• [TASK GOAL] Restate word for word the lines from the one bearing "This screenshot has width=1447, height=840." through the end of the entries below, and leave every picture out.

=== Begin Enclosure ===

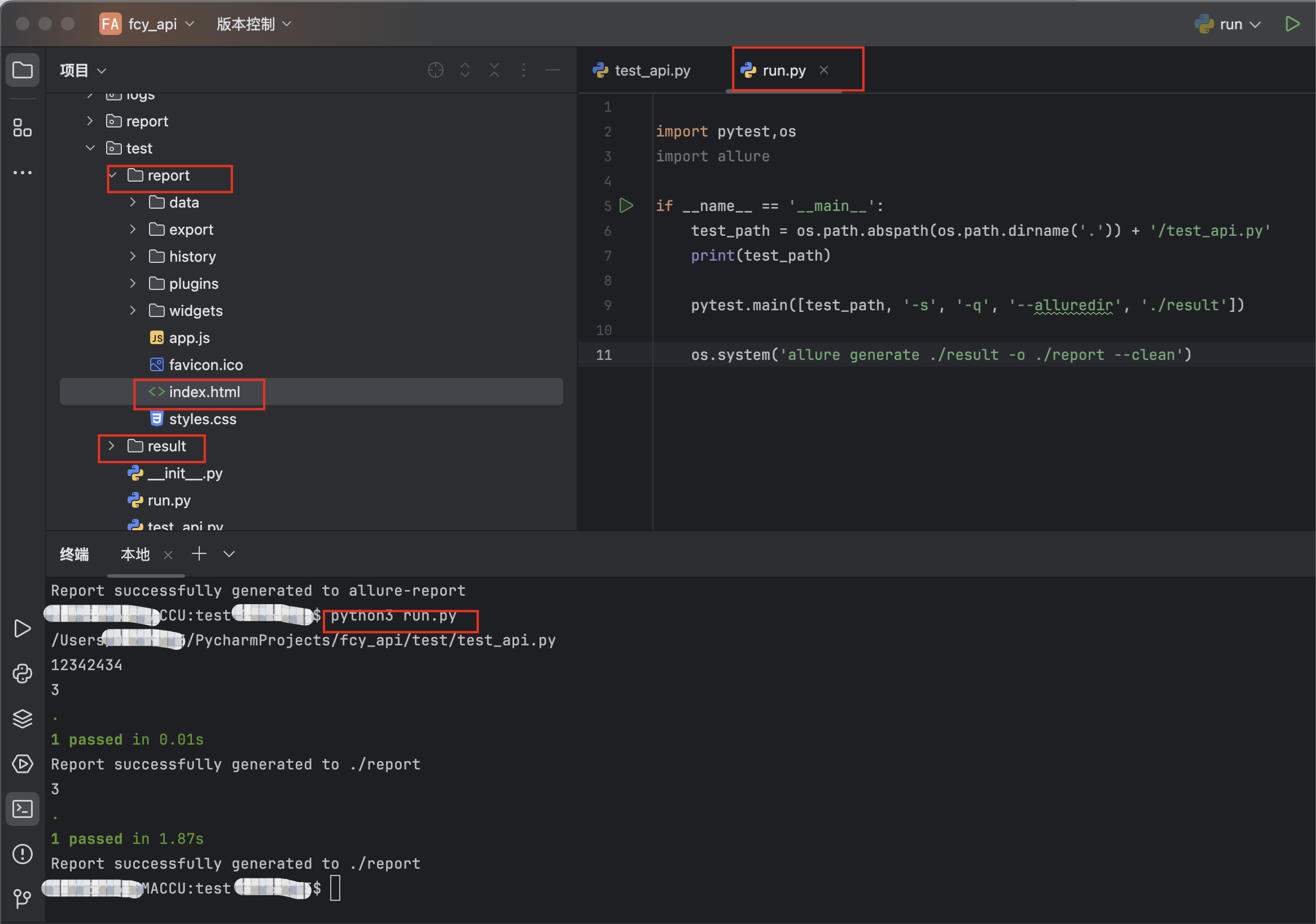Click the Project folder sidebar icon
The image size is (1316, 924).
(x=23, y=70)
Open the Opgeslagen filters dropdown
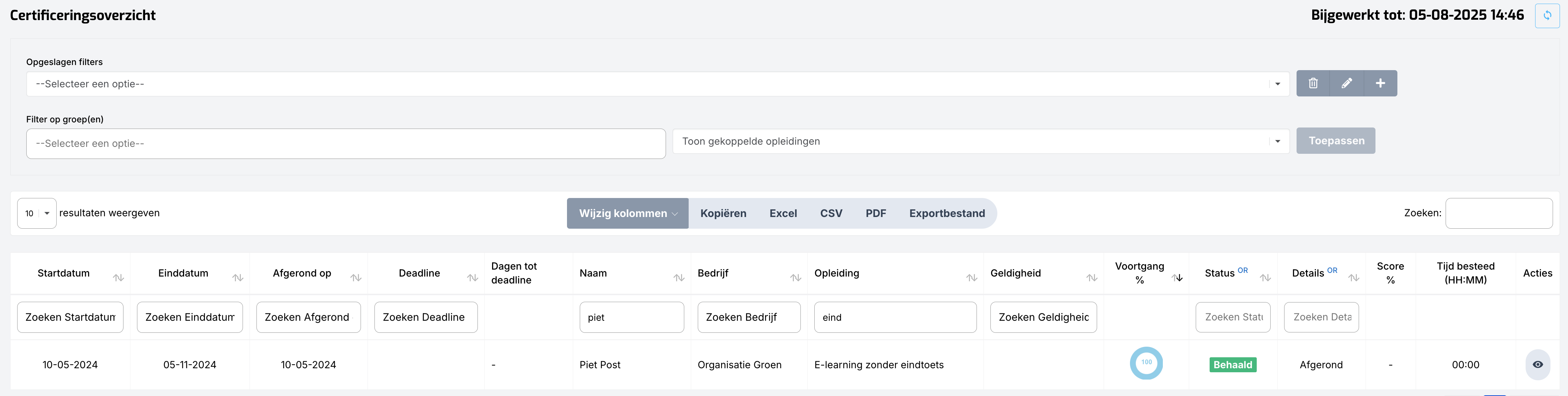The image size is (1568, 396). click(x=657, y=84)
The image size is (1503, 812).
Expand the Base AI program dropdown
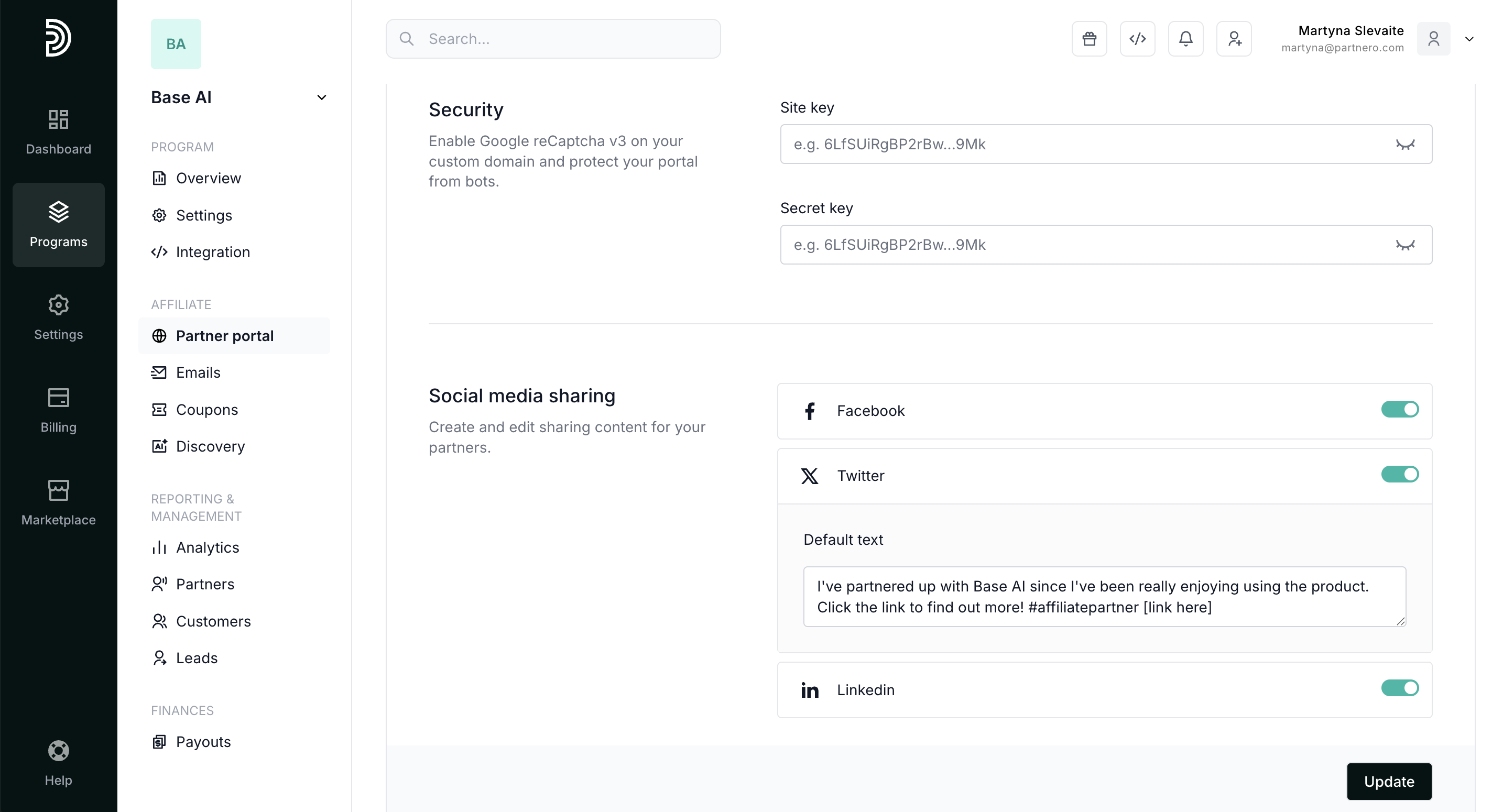click(321, 97)
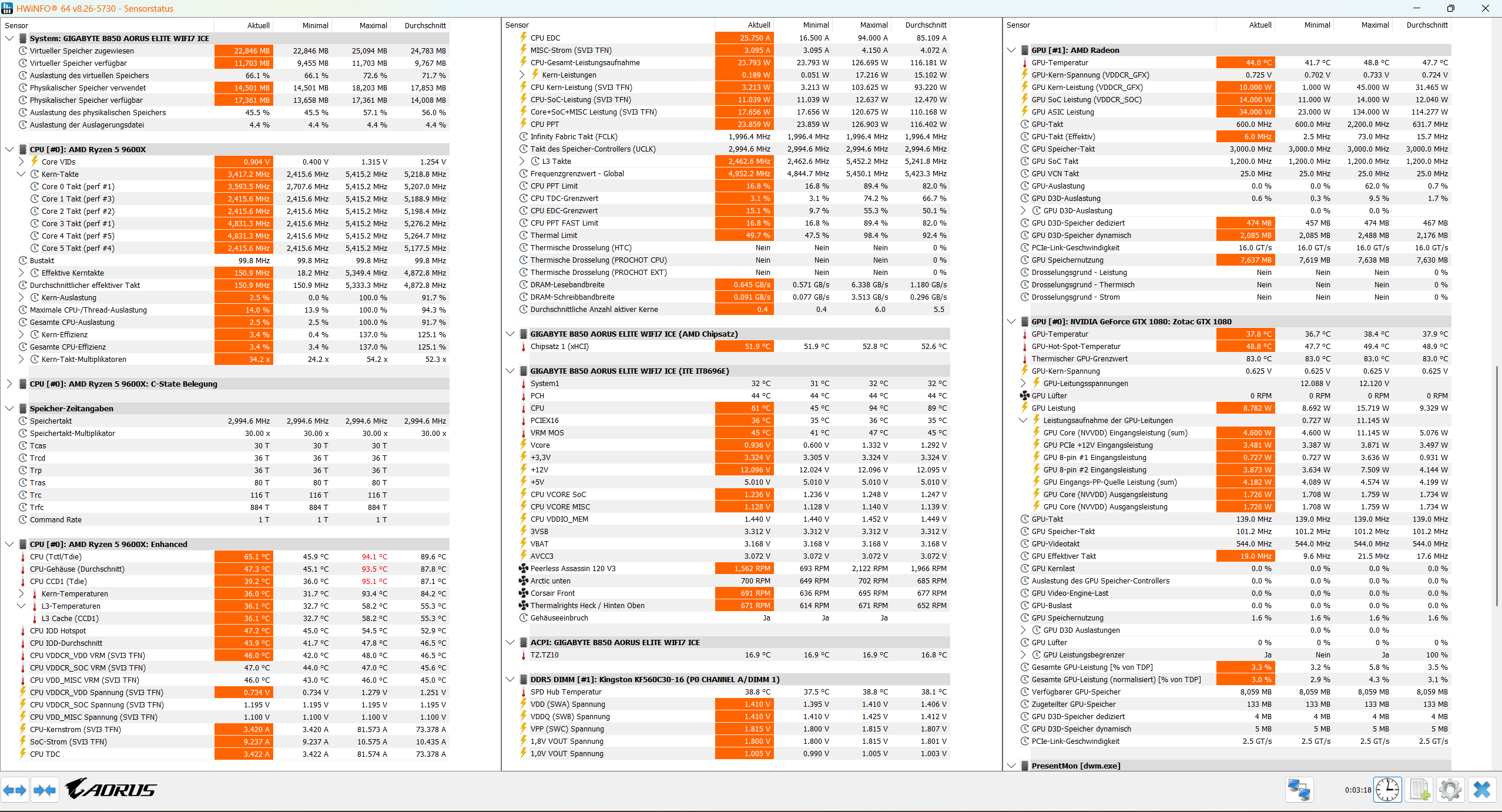Image resolution: width=1502 pixels, height=812 pixels.
Task: Click the thermometer icon beside GPU-Temperatur
Action: tap(1024, 62)
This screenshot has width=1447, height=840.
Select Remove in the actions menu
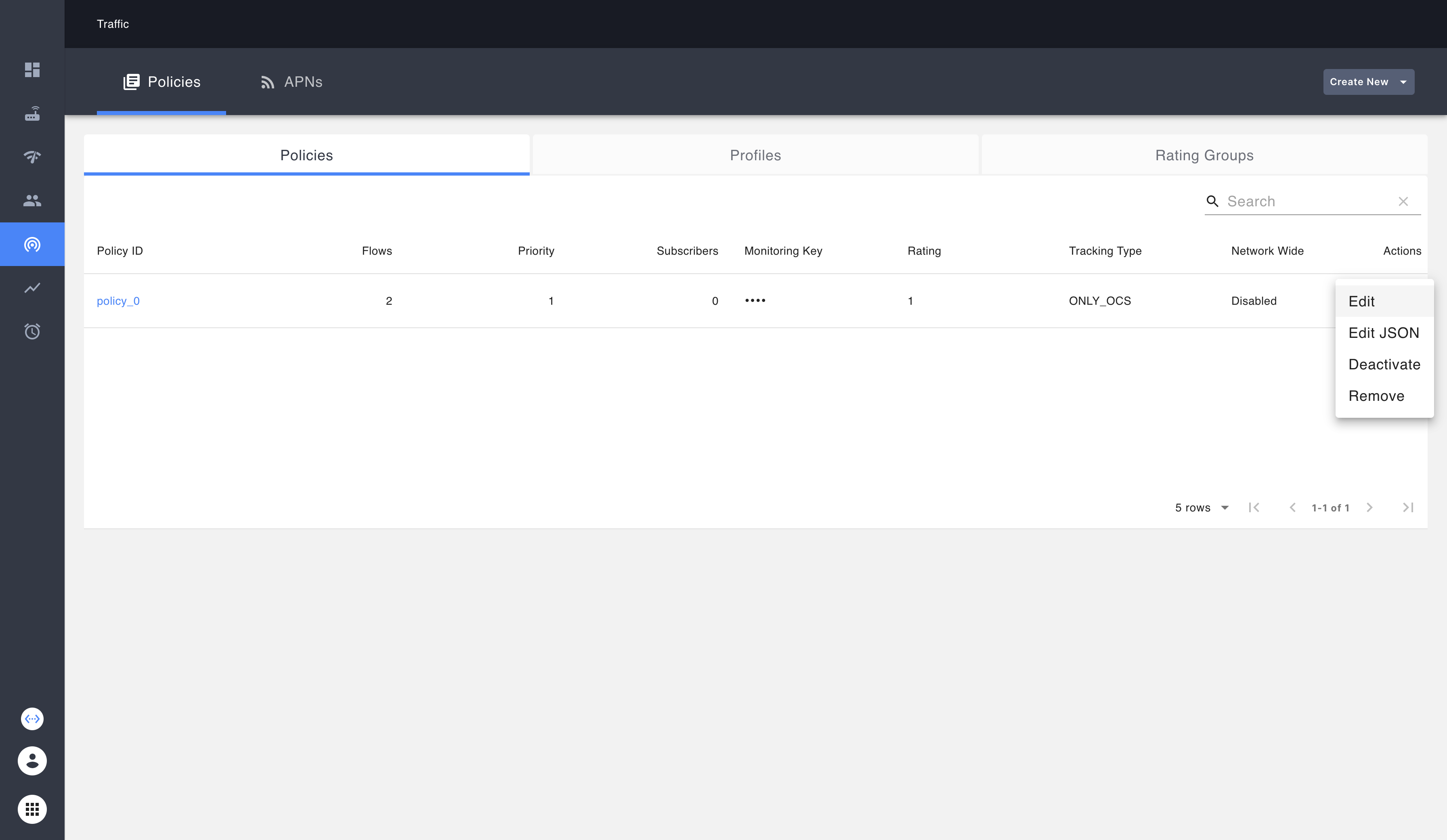click(1376, 396)
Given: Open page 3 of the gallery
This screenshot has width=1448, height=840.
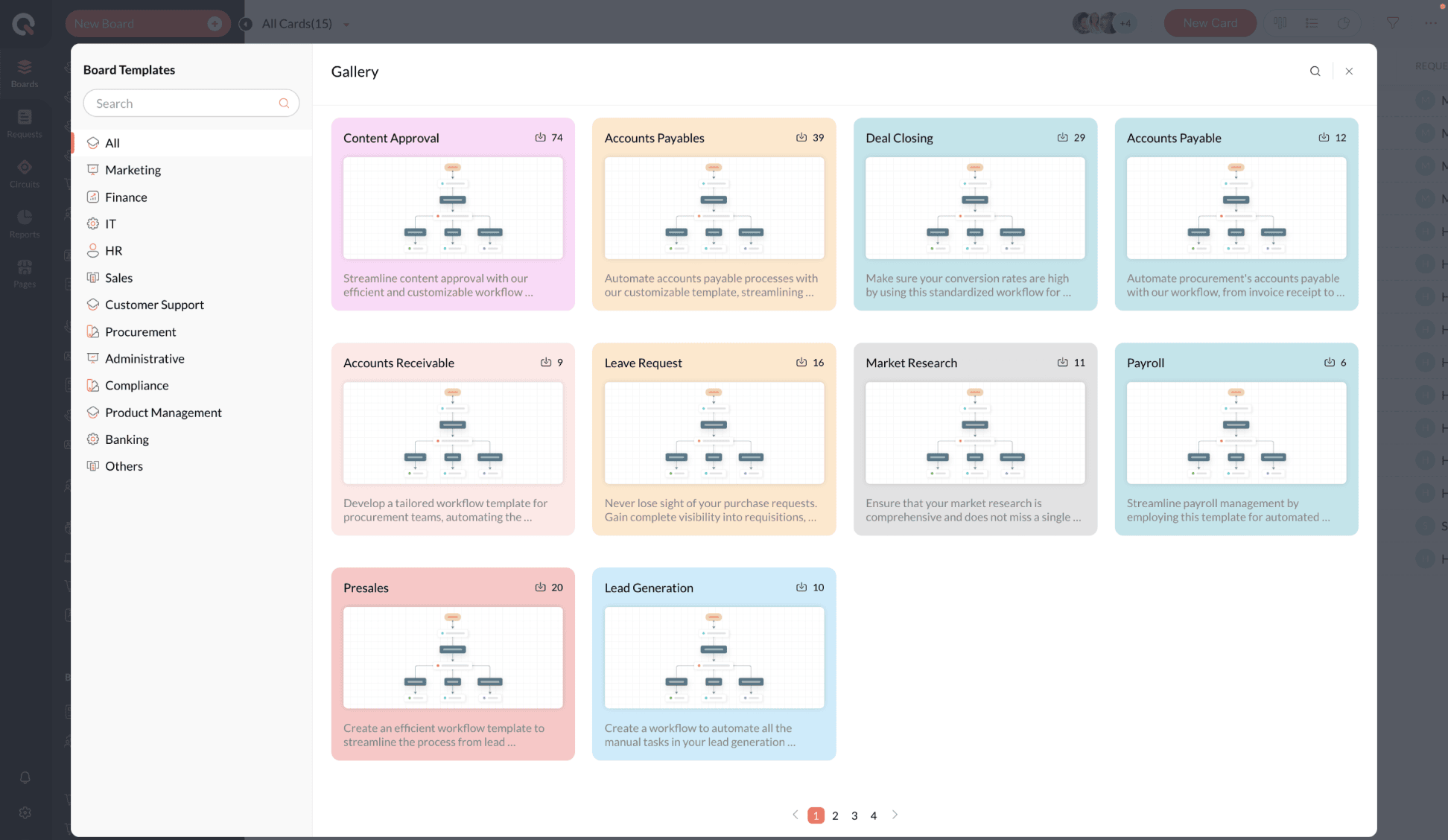Looking at the screenshot, I should click(x=854, y=815).
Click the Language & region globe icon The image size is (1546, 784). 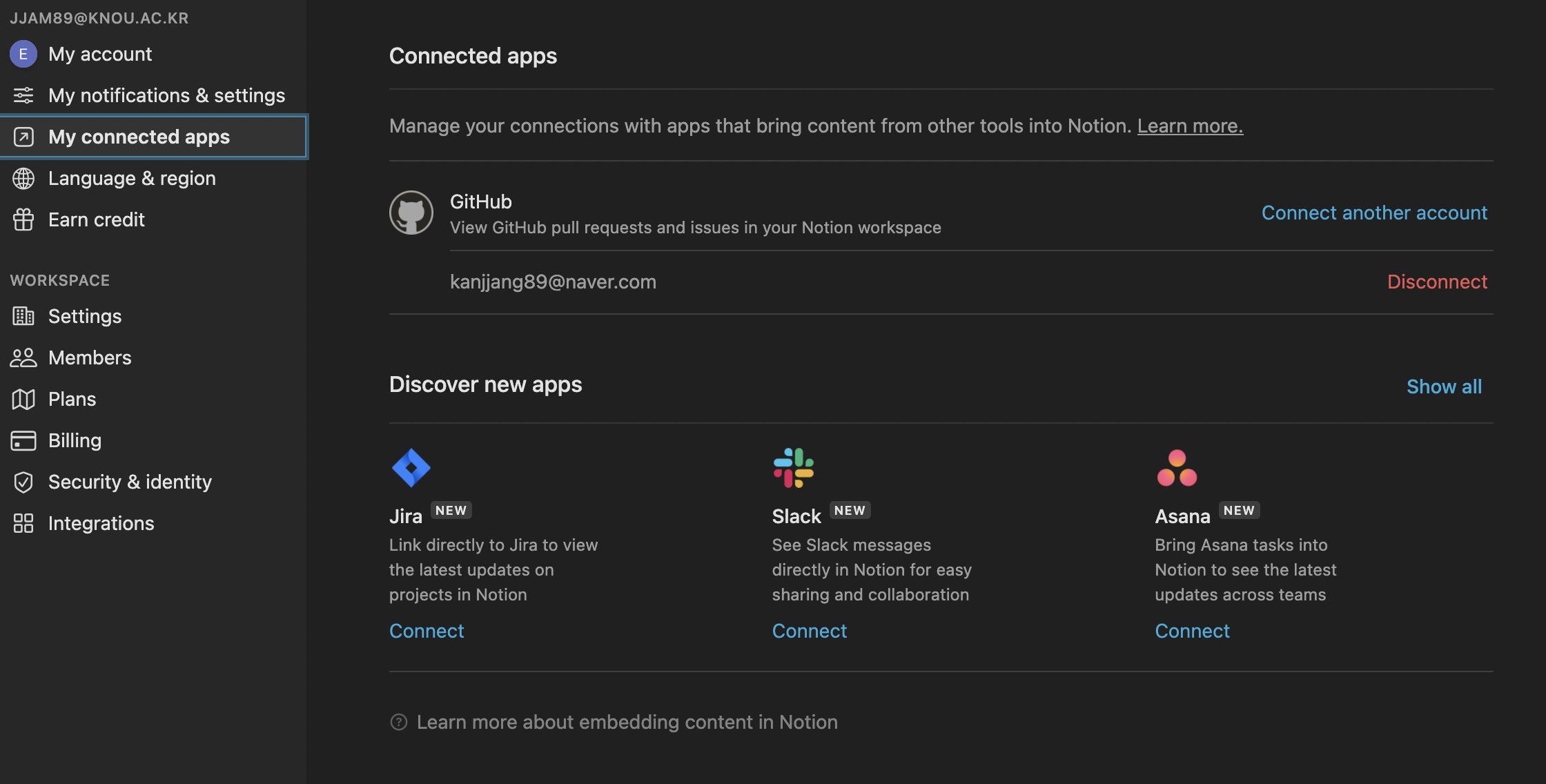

=== End Enclosure ===

• [EXERCISE RESULT]
This screenshot has width=1447, height=840.
Select Remove in the actions menu
click(1376, 396)
Given: Open page 3 of the gallery
This screenshot has width=1448, height=840.
Looking at the screenshot, I should click(x=854, y=815).
Click the Language & region globe icon The image size is (1546, 784). 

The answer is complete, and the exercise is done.